-- START --

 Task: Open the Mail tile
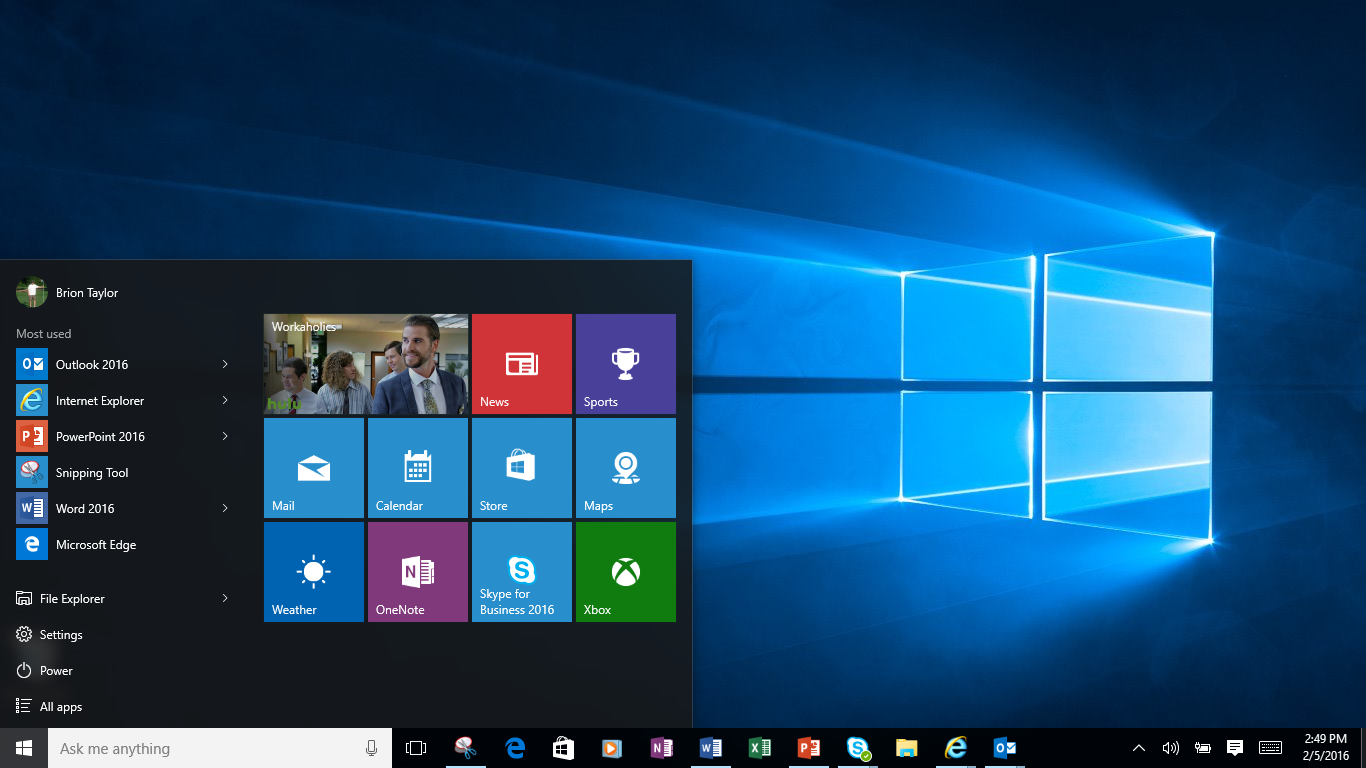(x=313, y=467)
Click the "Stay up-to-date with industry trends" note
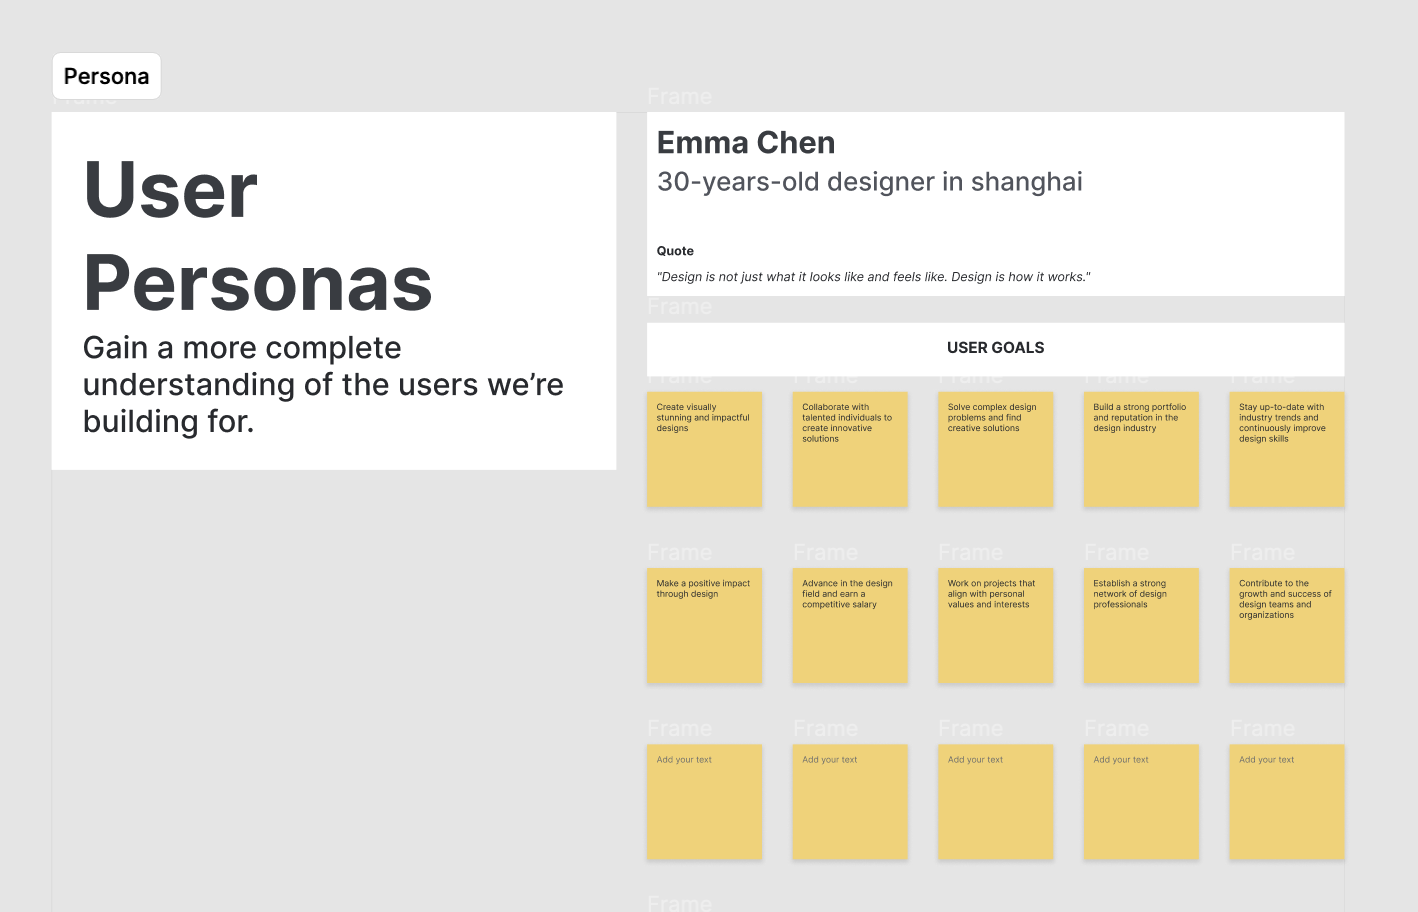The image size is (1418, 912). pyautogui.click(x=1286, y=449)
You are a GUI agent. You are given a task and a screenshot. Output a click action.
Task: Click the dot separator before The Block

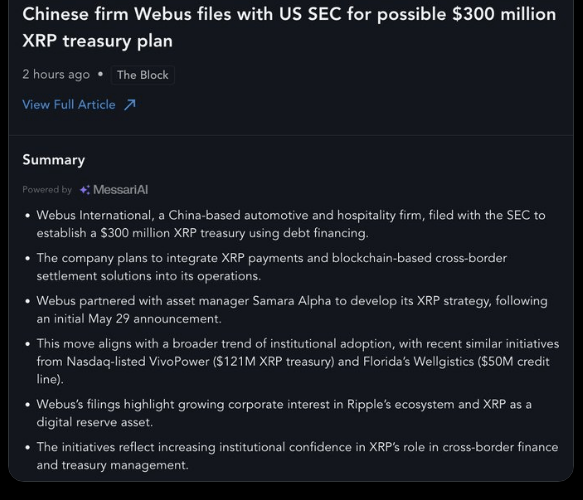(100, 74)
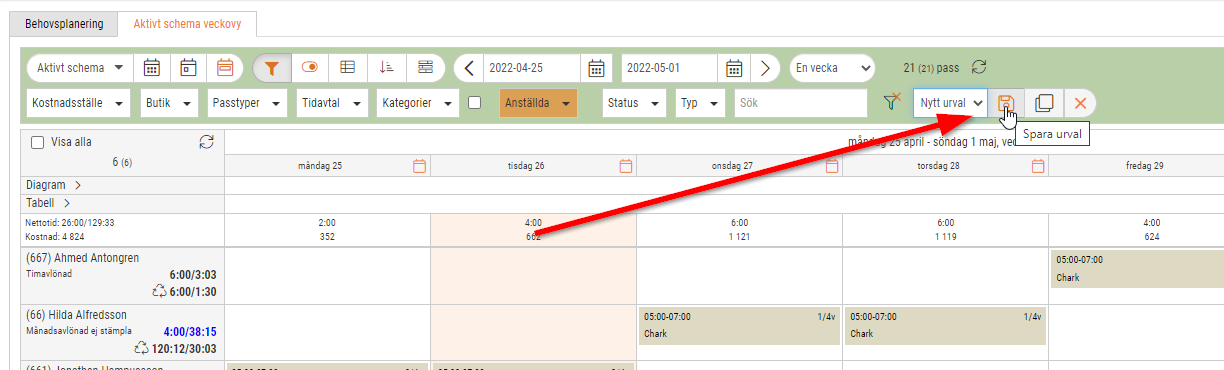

-- END --

(EXERCISE OBJECTIVE): Reproduce the listing above word for word, leaving out the pictures.

(WRITTEN SOLUTION):
 Task: Open the Mail tile
(x=313, y=467)
Click the "Stay up-to-date with industry trends" note
The image size is (1418, 912). pyautogui.click(x=1286, y=449)
You are a GUI agent. You are given a task and a screenshot. Output a click action.
Task: Click the dot separator before The Block

(100, 74)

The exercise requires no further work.